Nous avons déjà eu un début de débat sur l"application d'une TVA sociale dans notre pays à l'occasion de la dernière présidentielle en 2007.A l'époque Nicolas Sarkozy était plutot pour, François Bayrou plutôt pour aussi et Segolène Royal tout à fait contre car,disait elle, c'est les bas salaires qui allaient la payer.J'avais eu l'occasion de vous en parler dans des messages successifs des 23 avril,27 juillet et 13 septembre 2007 

Que s'est il passé depuis? Rien ou presque sauf que seule l'Allemagne l'a mise en place, en portant son taux de TVA de 16 à 20 pour cent, au profit d'une part de cette taxe dévolue aux charges sociales .  

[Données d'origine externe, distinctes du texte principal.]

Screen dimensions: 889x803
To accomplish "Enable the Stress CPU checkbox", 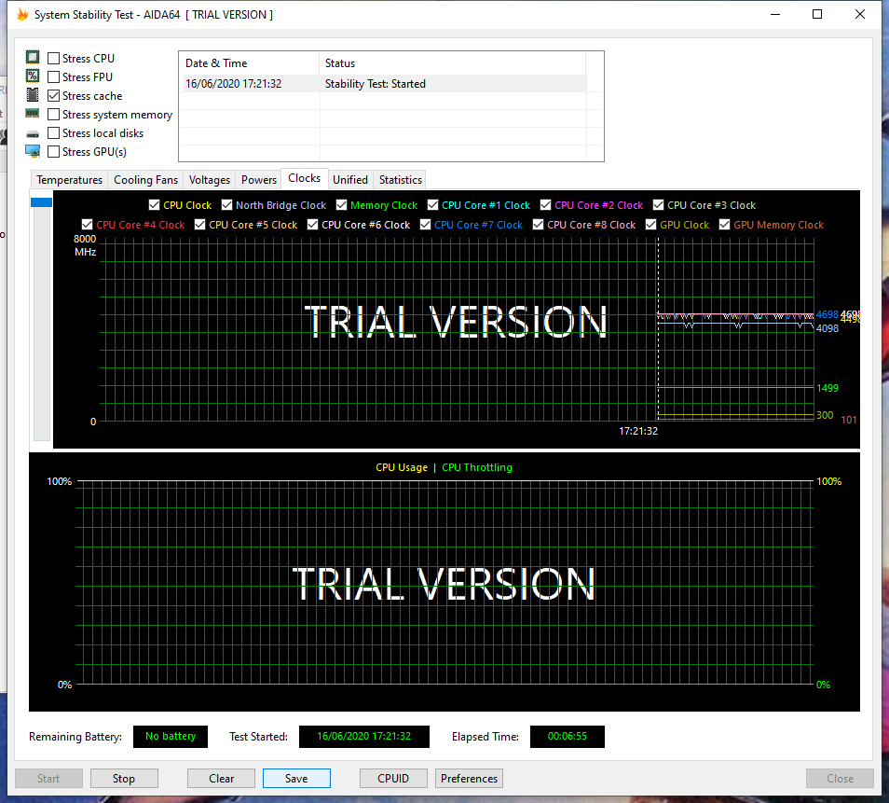I will (x=54, y=59).
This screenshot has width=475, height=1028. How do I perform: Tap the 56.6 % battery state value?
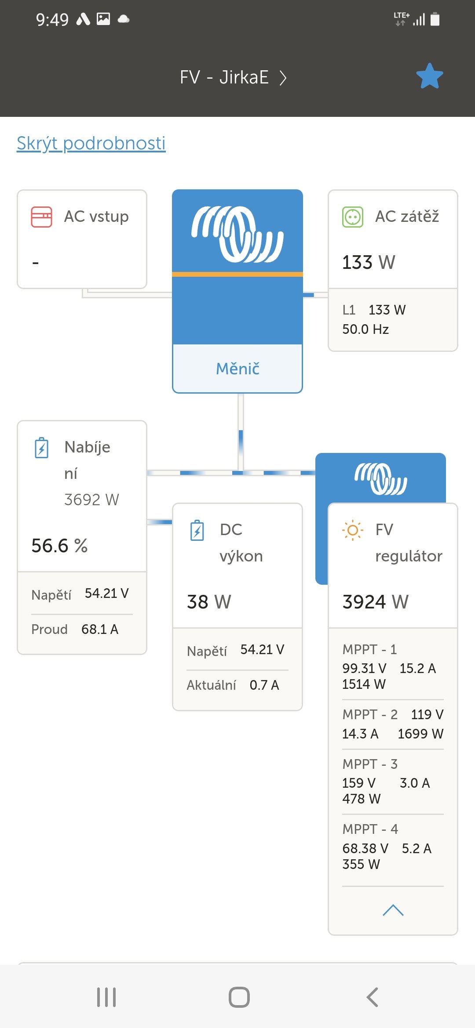coord(59,546)
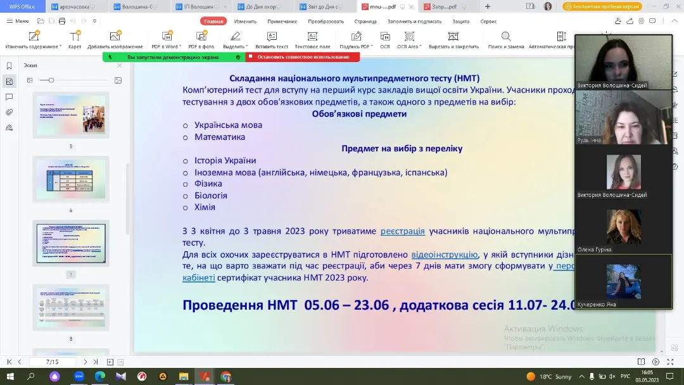Click the OCR tool icon
The width and height of the screenshot is (684, 385).
click(x=384, y=38)
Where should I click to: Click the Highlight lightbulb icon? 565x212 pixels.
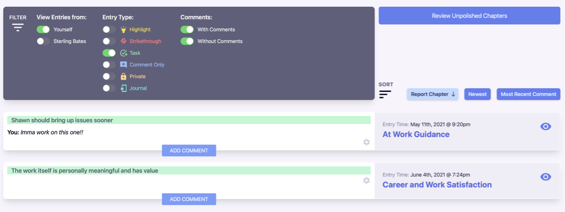(123, 29)
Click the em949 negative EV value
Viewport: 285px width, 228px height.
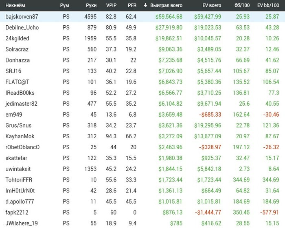[210, 115]
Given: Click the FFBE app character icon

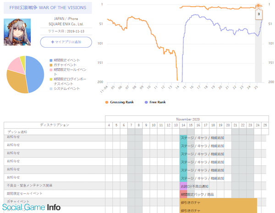Looking at the screenshot, I should 17,32.
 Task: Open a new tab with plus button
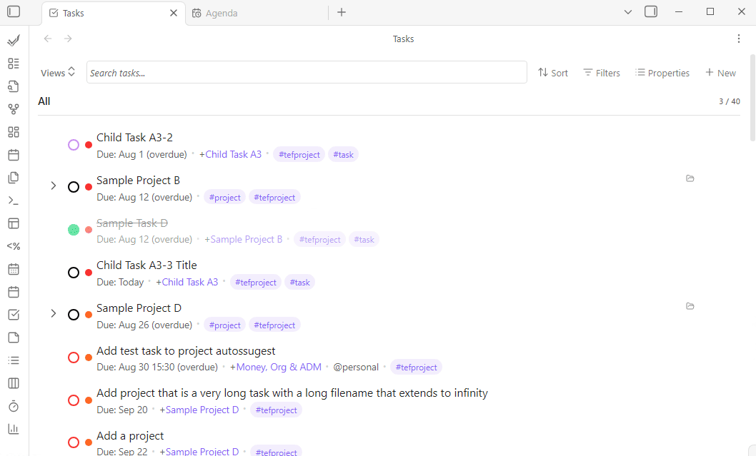[342, 12]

De quoi s"agit il? De reporter sur le prix de vente des produits une part du financemenrt de notre protection sociale qui est exclusivement à la charge de l'industrie privée en lui consacrant 2 à 4 pct de TVA supplémentaire prise sur les prix de ventes des produiits à la consommation plutôt que le cout du travail c'est à dire les salaires des employés et ouvriers.Premier avantage, les produits importés y seraient soumis au même titre que les produits locaux et leurs pays producteurs, en quelque sorte, participeraient au financement de notre protection sociale.

Les prix de vente des produits resteraient inchangés puisque le coût du travail dans le prix de revient du produit serait diminué du montant de cette TVA sociale désormais prise sur la consommation.

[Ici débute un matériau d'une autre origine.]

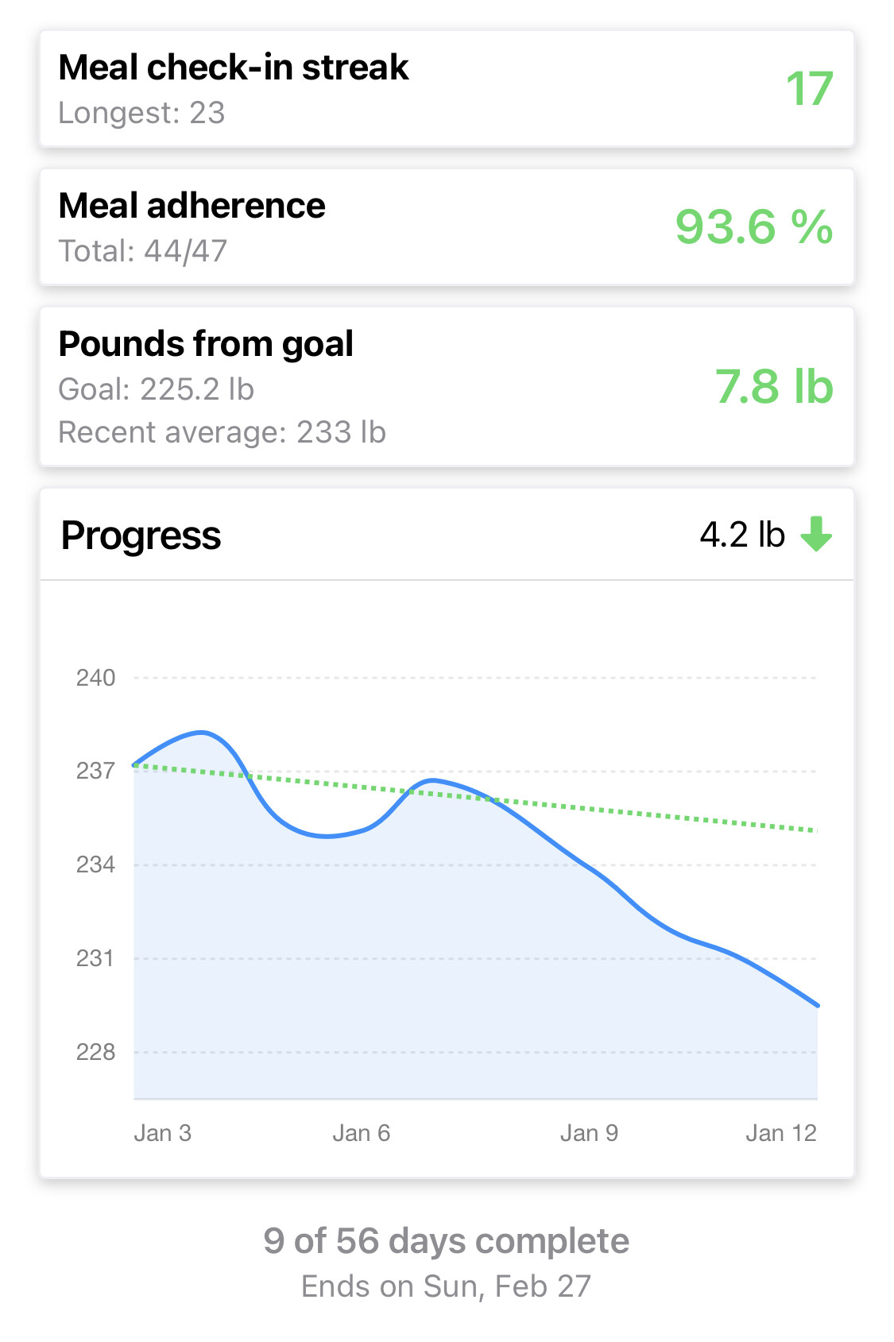Click the Total: 44/47 text
Viewport: 894px width, 1342px height.
143,251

Eh bien cette fois c'est la FMI qui monte au créneau pour nous suggérer de "faire basculer une partie de la charge fiscale du travail sur la consommation, en d'autres termes procéder à des dévaluations fiscales". Le FMI cite d'ailleurs un étude de Bercy de 2007 qui calculait qu'un transfert de1.5 point de TVA  de la protection sociale sur la consommation créerait 30 000 emplois et 300 000 si il était centré sur les plus bas salaires.

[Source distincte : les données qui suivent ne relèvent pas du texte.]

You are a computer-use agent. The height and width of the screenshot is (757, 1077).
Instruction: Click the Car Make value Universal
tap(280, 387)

Deux conseils néanmoins du FMI: Ne pas faire un tel basculement dans tous les pays en même temps et le faIre plutôt sur le taux bas de TVA qui sur le taux haut, qui est déjà suffisammenr haut et qu'il ne faut pas rendre trop dissuasif

Le sujet risque donc de devenir mode à nouveau à l'occasion de la prochaine Présidentielle. A suivre.